(Goal of the exercise): Check every line in the listing below for "Select". Copy the ones where it occurs.

(The data):
BEGIN

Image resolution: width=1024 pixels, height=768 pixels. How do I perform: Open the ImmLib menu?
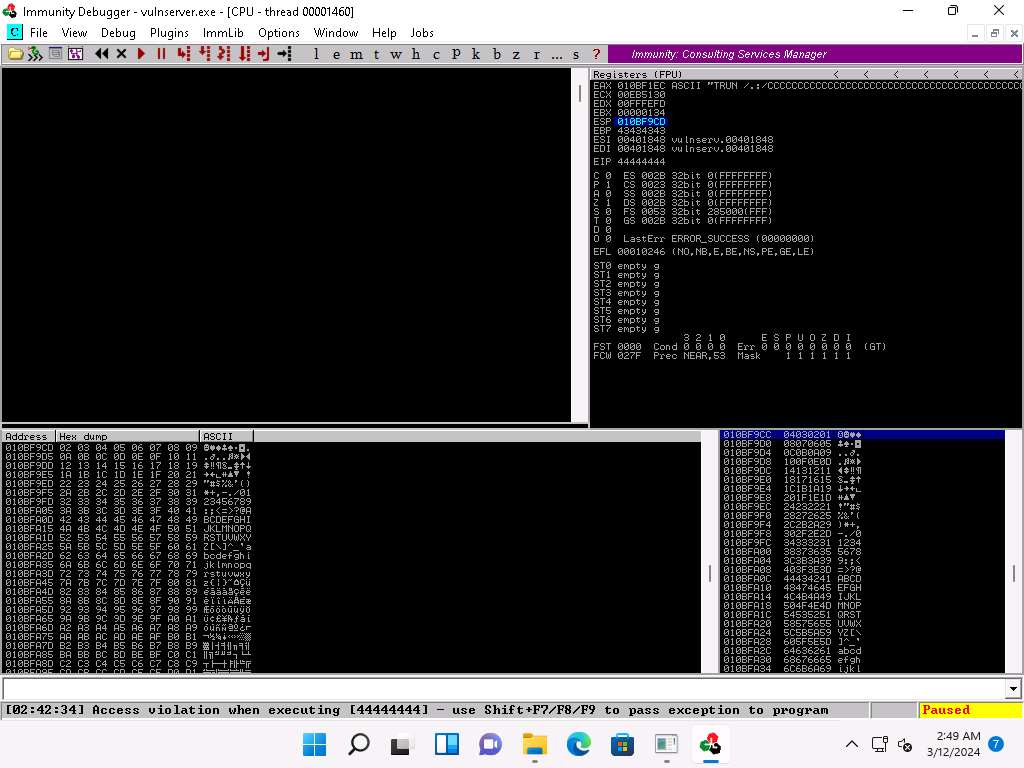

END
BEGIN

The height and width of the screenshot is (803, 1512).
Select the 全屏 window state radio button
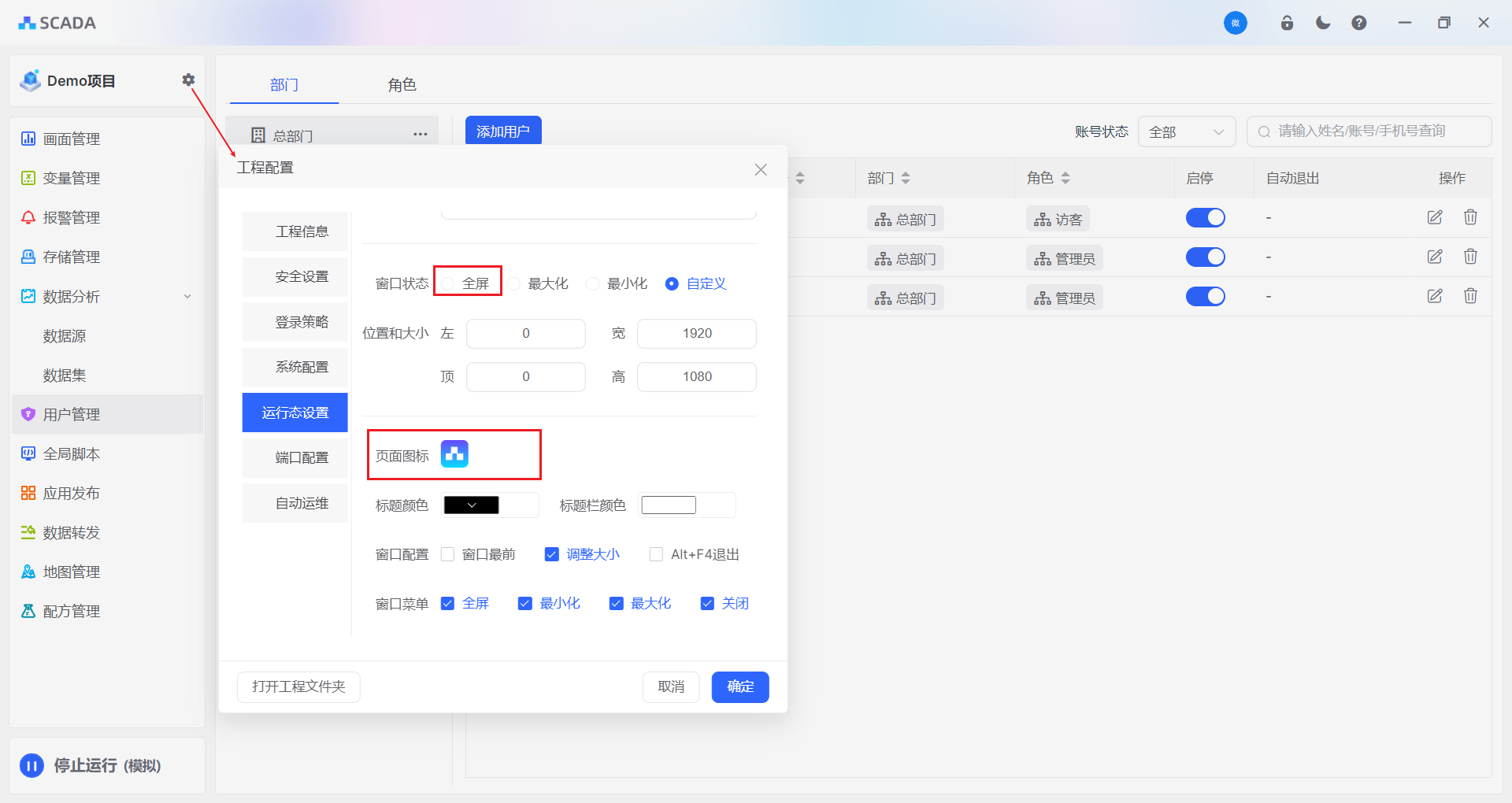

END
BEGIN

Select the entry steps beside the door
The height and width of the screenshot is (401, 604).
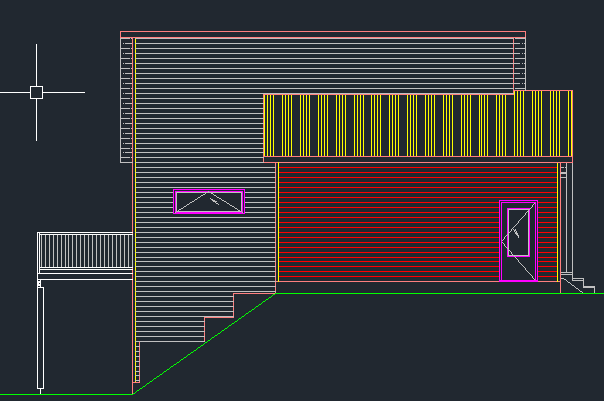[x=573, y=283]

END

(Response to the task):
Select the 全屏 window state radio button
Select the entry steps beside the door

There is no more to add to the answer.